Noworodki z oddziału intensywnej terapii noworodków w szpitalu dziecięcym w mieście Dnipro, we wschodniej Ukrainie, zostały w czwartek przeniesione do prowizorycznego schronu przeciwbombowego na niższym poziomie budynku - podaje The New York Times.
To działanie zapobiegawcze, na wypadek rosyjskiego ostrzału. Trwający od czwartku rosyjski najazd na Ukrainę to bowiem nie tylko ataki na cele wojskowe. Rosyjskie pociski padają również na liczne obiekty cywilne: szkoły, przedszkola czy właśnie szpitale.
By nowonarodzonym dzieciom nie stała się krzywda, postanowiono przenieść je do podziemnego schronu.
Wraz z małymi pacjentami, znalazł się tam również opiekujący się nimi personel szpitala. Pod ziemię przeniesiona została również aparatura, do której stale podłączone muszą być niektóre dzieci.

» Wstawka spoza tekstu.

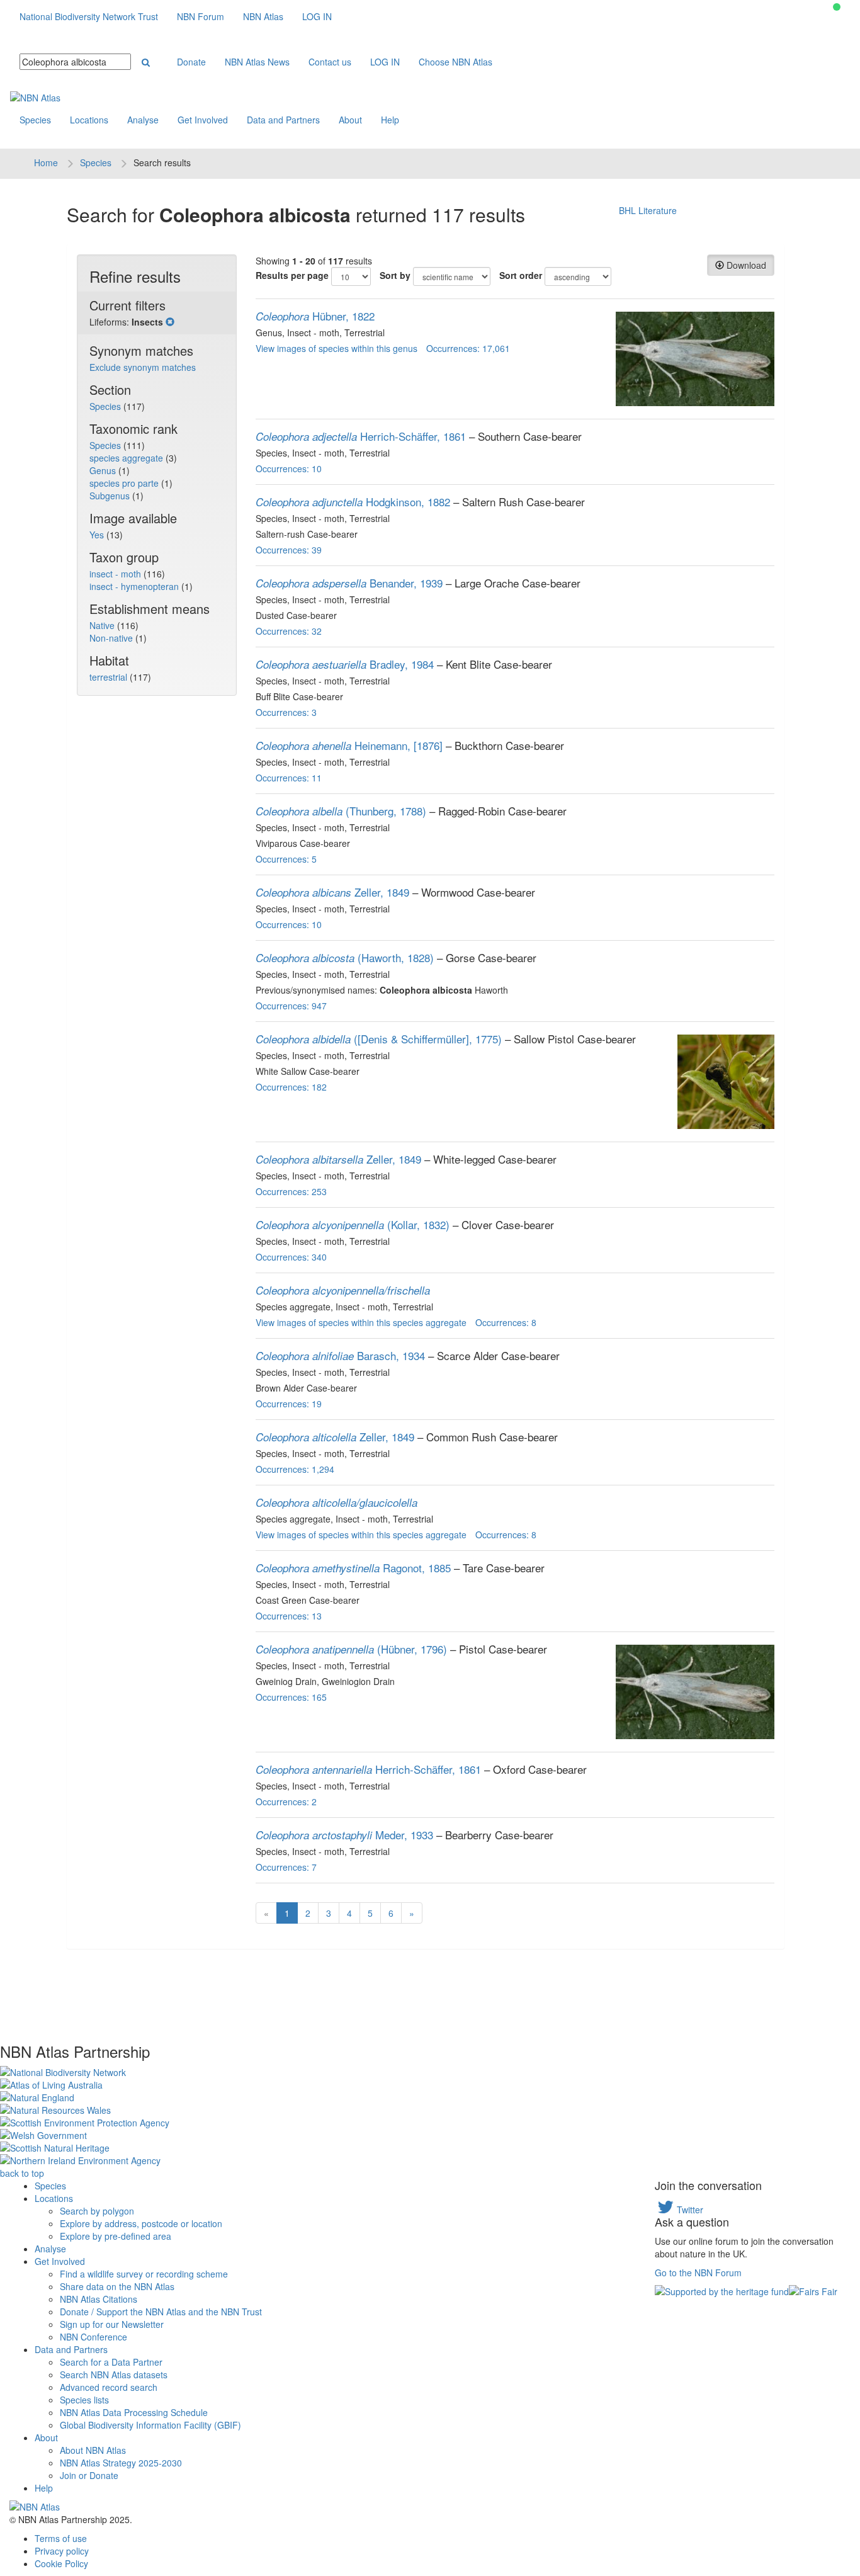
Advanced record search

- Rosjanie atakują nie tylko ukraińskie obiekty wojskowe, ale też zaczęli atakować infrastrukturę cywilną - powiedział przedstawiciel biura prezydenta Ukrainy Mychajło Podolak.
Jak poinformował, w mieście Wuhłedar pod ostrzałem znalazł się szpital, a w Mariupolu Gradami ostrzeliwane są dzielnice mieszkalne.